FAQ
I need to simulate scenarios like the following: "You have a deck of
3 orange cards, 5 yellow cards, and 2 blue cards. You draw a card,
replace it, and repeat N times."

So, I wrote the following code, which works, but it seems quite slow
to me. Can anyone point out some obvious thing that I'm doing
inefficiently? Or, is this more or less as good as it gets?

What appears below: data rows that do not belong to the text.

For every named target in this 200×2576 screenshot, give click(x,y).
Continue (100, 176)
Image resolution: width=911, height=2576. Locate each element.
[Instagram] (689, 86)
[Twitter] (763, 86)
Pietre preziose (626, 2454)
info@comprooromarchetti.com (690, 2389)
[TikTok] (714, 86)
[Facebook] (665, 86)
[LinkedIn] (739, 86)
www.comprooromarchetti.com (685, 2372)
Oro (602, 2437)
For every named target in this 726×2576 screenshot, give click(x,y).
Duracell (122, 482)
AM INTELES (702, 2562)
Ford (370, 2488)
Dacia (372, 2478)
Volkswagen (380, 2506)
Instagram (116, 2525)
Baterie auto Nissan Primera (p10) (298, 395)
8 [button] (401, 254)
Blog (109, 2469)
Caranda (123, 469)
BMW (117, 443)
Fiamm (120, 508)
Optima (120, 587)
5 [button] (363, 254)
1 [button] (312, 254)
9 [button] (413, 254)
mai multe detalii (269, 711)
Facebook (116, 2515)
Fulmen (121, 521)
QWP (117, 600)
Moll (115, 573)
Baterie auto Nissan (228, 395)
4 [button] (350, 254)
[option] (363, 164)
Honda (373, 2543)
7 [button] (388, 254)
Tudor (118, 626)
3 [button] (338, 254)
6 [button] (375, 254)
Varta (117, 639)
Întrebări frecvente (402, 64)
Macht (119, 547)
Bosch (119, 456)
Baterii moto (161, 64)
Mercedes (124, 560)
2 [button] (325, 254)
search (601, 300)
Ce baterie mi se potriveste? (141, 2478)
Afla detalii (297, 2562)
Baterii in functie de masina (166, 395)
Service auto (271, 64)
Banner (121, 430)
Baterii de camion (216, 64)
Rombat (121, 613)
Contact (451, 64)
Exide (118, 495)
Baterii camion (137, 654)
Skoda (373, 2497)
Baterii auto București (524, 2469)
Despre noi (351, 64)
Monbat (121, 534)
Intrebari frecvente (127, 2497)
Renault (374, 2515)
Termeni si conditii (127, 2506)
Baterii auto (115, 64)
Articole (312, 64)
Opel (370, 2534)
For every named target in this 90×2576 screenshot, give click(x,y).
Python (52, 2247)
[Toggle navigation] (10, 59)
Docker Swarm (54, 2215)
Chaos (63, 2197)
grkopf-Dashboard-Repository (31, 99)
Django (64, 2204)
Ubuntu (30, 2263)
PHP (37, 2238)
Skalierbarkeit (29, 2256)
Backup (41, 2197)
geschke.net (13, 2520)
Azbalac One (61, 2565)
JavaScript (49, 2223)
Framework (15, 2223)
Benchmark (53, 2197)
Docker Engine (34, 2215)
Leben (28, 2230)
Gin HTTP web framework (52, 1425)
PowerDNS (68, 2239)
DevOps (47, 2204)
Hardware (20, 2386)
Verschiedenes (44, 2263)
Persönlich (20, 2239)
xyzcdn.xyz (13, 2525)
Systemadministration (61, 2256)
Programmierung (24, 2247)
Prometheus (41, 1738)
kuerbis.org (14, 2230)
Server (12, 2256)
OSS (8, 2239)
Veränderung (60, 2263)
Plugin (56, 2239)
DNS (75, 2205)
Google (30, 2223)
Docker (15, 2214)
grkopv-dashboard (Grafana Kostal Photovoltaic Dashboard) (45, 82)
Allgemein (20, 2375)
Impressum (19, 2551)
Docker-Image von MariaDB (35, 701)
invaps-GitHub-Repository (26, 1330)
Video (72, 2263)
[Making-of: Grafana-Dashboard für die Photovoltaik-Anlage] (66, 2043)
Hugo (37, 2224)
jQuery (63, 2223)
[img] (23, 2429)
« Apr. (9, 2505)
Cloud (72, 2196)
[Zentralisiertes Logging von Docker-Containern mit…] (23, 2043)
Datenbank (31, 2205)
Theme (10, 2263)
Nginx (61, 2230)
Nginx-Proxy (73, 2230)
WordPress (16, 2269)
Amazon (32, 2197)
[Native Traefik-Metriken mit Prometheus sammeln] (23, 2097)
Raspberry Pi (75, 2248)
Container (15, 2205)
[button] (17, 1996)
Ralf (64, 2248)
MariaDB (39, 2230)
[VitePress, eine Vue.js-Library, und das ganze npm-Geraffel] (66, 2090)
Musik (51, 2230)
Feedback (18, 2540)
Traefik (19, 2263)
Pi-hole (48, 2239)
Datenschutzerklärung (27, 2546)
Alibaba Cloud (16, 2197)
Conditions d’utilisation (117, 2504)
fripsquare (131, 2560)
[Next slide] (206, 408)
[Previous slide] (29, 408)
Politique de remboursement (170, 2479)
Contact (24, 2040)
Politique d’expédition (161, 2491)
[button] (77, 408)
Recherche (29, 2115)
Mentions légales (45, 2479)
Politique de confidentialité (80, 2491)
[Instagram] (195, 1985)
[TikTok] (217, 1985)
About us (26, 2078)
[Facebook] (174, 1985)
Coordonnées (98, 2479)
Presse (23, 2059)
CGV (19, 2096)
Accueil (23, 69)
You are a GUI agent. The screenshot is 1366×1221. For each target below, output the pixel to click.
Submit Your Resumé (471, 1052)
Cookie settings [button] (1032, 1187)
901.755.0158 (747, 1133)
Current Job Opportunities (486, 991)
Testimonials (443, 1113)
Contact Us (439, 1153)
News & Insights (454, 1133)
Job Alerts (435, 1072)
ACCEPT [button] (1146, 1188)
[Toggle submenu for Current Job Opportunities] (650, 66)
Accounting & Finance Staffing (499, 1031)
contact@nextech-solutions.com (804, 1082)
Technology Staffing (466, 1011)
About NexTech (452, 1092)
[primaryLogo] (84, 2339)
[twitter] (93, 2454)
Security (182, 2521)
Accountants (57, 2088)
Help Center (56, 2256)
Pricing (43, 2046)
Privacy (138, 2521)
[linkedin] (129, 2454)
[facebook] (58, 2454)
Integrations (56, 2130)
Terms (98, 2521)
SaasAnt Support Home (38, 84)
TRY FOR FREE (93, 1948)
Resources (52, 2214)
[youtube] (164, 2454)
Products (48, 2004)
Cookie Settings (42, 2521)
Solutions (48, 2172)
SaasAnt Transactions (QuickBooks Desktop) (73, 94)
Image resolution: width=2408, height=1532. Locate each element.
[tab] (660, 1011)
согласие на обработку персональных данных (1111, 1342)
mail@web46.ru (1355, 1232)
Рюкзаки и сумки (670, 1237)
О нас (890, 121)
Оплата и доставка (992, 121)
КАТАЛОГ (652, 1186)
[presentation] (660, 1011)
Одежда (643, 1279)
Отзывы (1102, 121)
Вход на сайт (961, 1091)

For reference, my typical numbers look like this:

2 <= len(population) <= 7
4 <= len(mapping) <= 50
10 <= count <= 1000000

B.

<code>
#!/usr/bin/env python

import random

def randomDrawing(count, population):
"""Simulates drawing <count> items from <population>, with
replacement.
population is a list of lists: [[count1, type1], [count2,
type2], ...]

Typical examples:
randomDrawing(100, [[3, 'orange'], [5, 'yellow'], [2, 'blue']])
[[28, 'orange'], [57, 'yellow'], [15, 'blue']]
randomDrawing(100000, [[3, 'orange'], [5, 'yellow'], [2,
'blue']])
[[29923, 'orange'], [50208, 'yellow'], [19869, 'blue']]

"""
res = [[0, item[1]] for item in population]
mapping = []
for i in xrange(len(population)):
mapping.extend([i]*population[i][0])
for i in xrange(count):
index = random.choice(mapping)
res[index][0] += 1
return res

</code>

--
Brendon Towle, PhD
Cognitive Scientist
+1-412-690-2442x127
Carnegie Learning, Inc.
The Cognitive Tutor Company ?
Helping over 375,000 students in 1000 school districts succeed in math.

Search Discussions

•  at Sep 12, 2006 at 8:53 pm ⇧

Brendon Towle wrote:
I need to simulate scenarios like the following: "You have a deck of 3
orange cards, 5 yellow cards, and 2 blue cards. You draw a card, replace
it, and repeat N times."

So, I wrote the following code, which works, but it seems quite slow to
me. Can anyone point out some obvious thing that I'm doing
inefficiently? Or, is this more or less as good as it gets?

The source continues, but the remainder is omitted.